◆ **What the task asks**:
Return, word for word, the passage of the Goat Horn bread review below starting with "Another worth-mentioneing is" and going on through "just absolutely divine.".

Companion Bakeshop

on 2022-08-07

Goat Horn: Almost Superb


Visited the bakery during the ride to Santa Cruz (read more on the ride here). Got there around 1pm when most of the breads had been sold out. Initially picked a generic whole wheat sourdough for baselining. But then spotted this unique horn shaped bread and couldn't help asking more about it. The staff highly recommended it as his favorite. Changed my mind and picked up the last one of its kind. Gotta say it's a good choice.

The bread is 60% white flour, 40% whole wheat. You can tell its whole wheat base by the darker crumb color with speckles of wheat bran and the hearty taste. The crust is nicely chewy but not hard at all. The crumb is moist and glistening even after two days. The base whole wheat sourdough is on point in every aspect. But the highlight has gotta be the goat part.

Goat cheese has been so smoothly and homogeneously incorporated into the dough that you can feel the cheesy flavor permeating the entire bread, as part of the bread's intrinsic flavor on top of the sour whole wheat base. Unlike most of the specialized cheese bread, you will find pockets of cheese in the crumb. It's more of bread with cheese rather than cheese bread. Goat Horn really has goat cheese baked in that you don't find any pocket of cheese but every bite is so goaty.

Imagine normally if you want to have goat cheese with bread, you'd get a slice of bread and spead a layer of goat cheese on it. Now with a slice of Goat Horn, you get a similar experience, but two in one.

Another worth-mentioneing is the crust. There is a layer of crispy cheese on top of the normal crust. It's like parmesan crisp, the edge, aka best, part of some cheese bake. It's just absolutely divine.

Why I gave "Almost" Superb not Superb? Well, the only nit pick is that some part of the crust gets a bit burned so tastes bitter. With cheese in the dough, it's kinda inevitable as protein solids are more easily burned than normal dough.

Last words, upon assembling materials for this post, I just noticed on their website that the bakery uses a goat with wheat stalk in the mouth as the logo. Seems that I picked their signature bread.

◆ **Given information**:
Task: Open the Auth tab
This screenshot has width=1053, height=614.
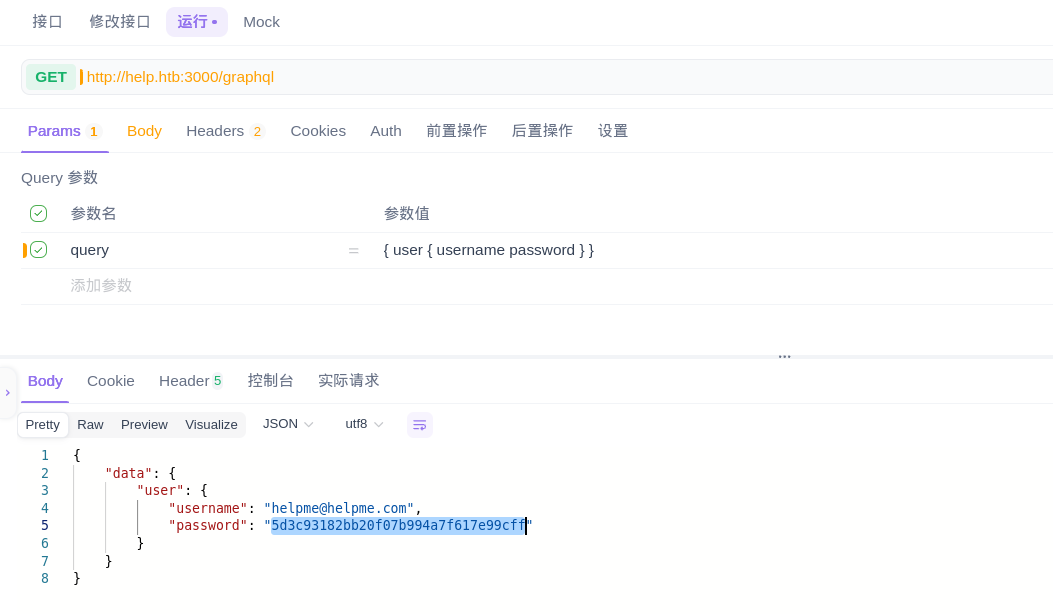Action: click(385, 131)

◆ **Answer below**:
Another worth-mentioneing is the crust. There is a layer of crispy cheese on top of the normal crust. It's like parmesan crisp, the edge, aka best, part of some cheese bake. It's just absolutely divine.